Studies where Center researchers are leading hearing data collection efforts:
Atherosclerosis Risk in Communities Study
The ARIC study is an ongoing, population-based prospective study of 15,792 men and women from four U.S. communities. ARIC is designed to investigate the causes of atherosclerosis and its clinical outcomes, and variation in cardiovascular risk factors, medical care, and disease by race, gender, location, and date. Hearing data, including objective audiometry, speech in noise, comprehensive subjective measures and history of noise exposure, and history of hearing device use were first collected in a sub-sample of participants between 2011 and 2013 and has now been collected routinely in all participants since 2017.
Baltimore Epidemiological Catchment Area Study
The Baltimore ECA study began in 1981 collecting depressive and anxiety information in a representative sample of East Baltimore residents. Subsequent waves of data collection added sleep, cognitive, functional, and biologic sample measures to the study. In 2017, Center researchers collaborated with ECA investigators to add hearing data collection including subjective hearing impairment, noise exposure history, hearing device use history and objective pure-tone audiometry.
Biomarkers of Cognitive Decline Among Normal Individuals Study
The overarching goal of the BIOCARD Study is to identify biomarkers associated with progression from normal cognitive status to cognitive impairment or dementia, with a particular focus on Alzheimer's Disease. The domains of information collected as part of the study in the past include: cognitive testing, magnetic resonance imaging (MRI), cerebrospinal fluid (CSF), amyloid imaging (using PET-PiB) and blood specimens. In collaboration with core Center faculty, BIOCARD began collecting hearing data in 2016.
Baltimore Longitudinal Study of Aging
The BLSA has been ongoing since 1958 and is the longest-running study of aging in the U.S. The study is based at the National Institute on Aging, and participants are followed over the course of their lifetime with regular study visits at the NIA where extensive data on health and health measures are gathered. Hearing has been routinely measured in all BLSA participants since 2012 and was also previously gathered prior to 1994.
Longitudinal Aging Study in India - Diagnostic Assessment of Dementia
LASI gathers data needed to understand the health, social support, and economic security of India’s growing population of older adults. This evidence base will contribute to cross-national studies of aging and will inform the design of policies that can protect and support people in India as they age.
National Health and Aging Trends Study
NHATS gathers information from a nationally representative sample of Medicare beneficiaries ages 65 and older allowing researchers to study national-level disability trends as well as individual trajectories. Annual, in-person interviews collect detailed information on facets of aging, including sensory impairments, and their consequences.
The Cochlear Center's Audiology Core focuses on integrating hearing measures into large epidemiologic cohort studies around the globe. This includes developing customized protocols, training staff, and offering study support and ongoing quality assurance.
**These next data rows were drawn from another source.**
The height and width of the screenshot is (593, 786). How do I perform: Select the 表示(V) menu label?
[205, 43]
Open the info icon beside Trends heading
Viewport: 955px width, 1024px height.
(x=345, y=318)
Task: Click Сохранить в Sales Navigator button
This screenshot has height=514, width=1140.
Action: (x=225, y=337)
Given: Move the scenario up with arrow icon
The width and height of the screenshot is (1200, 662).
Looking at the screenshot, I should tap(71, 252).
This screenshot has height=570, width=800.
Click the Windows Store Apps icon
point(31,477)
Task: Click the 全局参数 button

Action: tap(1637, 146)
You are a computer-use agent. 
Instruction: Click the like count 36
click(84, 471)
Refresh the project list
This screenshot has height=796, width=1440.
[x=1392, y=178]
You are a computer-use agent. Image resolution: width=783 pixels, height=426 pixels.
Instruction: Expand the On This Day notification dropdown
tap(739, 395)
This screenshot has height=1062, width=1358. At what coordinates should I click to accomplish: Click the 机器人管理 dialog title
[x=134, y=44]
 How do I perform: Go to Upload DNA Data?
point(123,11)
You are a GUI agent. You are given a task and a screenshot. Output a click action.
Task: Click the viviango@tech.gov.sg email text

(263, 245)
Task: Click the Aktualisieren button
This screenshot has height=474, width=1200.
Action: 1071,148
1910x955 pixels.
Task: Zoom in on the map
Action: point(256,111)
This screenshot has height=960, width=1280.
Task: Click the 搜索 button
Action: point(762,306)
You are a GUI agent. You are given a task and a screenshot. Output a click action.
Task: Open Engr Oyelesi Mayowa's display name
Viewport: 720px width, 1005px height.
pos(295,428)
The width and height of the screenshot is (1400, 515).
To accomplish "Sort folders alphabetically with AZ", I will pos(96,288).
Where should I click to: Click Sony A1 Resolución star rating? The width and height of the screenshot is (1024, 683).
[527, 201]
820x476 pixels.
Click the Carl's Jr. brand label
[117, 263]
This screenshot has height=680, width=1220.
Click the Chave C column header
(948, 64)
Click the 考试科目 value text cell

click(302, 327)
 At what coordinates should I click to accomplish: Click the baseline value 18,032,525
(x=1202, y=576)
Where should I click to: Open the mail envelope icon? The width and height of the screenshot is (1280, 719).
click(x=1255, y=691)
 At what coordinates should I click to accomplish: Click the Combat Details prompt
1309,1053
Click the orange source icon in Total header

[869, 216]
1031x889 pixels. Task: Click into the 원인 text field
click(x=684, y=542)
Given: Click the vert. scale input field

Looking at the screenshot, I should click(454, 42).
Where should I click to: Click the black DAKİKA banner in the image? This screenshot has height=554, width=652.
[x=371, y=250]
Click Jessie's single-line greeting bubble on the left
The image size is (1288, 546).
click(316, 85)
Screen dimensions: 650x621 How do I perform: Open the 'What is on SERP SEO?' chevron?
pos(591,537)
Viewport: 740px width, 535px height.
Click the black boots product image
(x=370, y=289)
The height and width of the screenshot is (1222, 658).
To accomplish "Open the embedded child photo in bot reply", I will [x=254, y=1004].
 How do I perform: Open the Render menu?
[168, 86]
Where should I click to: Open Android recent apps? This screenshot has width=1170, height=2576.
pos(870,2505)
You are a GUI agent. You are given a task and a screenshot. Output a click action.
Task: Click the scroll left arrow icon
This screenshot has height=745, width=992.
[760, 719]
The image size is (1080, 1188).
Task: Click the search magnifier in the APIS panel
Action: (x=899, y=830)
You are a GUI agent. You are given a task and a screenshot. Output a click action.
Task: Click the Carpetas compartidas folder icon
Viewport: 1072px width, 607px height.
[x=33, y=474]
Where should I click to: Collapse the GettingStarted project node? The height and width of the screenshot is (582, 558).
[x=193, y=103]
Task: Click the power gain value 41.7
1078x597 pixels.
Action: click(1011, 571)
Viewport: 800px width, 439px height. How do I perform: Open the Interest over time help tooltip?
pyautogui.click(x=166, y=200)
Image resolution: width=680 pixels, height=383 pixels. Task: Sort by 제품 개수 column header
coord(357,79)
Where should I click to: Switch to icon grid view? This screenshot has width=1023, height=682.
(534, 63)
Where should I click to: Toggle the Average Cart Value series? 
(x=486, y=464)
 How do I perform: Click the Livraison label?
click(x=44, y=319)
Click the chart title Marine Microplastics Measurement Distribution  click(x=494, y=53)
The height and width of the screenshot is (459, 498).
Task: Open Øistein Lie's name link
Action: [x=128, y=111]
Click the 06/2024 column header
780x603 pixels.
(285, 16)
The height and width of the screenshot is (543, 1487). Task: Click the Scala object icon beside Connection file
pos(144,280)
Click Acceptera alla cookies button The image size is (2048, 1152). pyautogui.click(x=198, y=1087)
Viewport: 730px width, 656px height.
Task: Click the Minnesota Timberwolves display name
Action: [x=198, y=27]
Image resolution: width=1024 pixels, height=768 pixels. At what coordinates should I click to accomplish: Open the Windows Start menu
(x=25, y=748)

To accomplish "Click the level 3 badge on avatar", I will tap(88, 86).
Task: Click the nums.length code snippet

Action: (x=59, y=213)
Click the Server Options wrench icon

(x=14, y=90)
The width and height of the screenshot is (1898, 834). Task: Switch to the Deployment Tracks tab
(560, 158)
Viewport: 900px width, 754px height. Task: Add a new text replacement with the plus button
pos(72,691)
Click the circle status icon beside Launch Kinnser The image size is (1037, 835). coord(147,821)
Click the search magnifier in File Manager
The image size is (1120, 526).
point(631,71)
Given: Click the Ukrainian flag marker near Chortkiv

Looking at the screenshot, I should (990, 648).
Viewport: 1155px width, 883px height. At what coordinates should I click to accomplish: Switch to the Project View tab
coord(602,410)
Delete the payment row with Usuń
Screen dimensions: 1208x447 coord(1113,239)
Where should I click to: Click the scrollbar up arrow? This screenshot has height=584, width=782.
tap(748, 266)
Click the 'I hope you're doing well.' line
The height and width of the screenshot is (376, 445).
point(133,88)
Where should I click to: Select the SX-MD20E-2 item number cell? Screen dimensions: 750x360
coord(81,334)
The SENSE Network is a consortium of researchers that meets quarterly to collaborate on research examining the role of sensory functioning - vision, hearing, olfaction, touch, and taste - on health and aging.
Founded by Cochlear Center faculty Jennifer Deal, Frank Lin, and Bonnie Swenor, Joshua Ehrlich at the University of Michigan, and Jay Pinto at University of Chicago, and launched in September 2020, this international network aims to accelerate research through new collaborations, create novel resources including a sensory databank, and generate tangible scientific studies.
Meetings are attended from researchers around the world. Organizers aim for SENSE to be a diverse and inclusive network, and encourage researchers from all backgrounds and underrepresented groups, including researchers with disabilities, to participate in monthly meetings.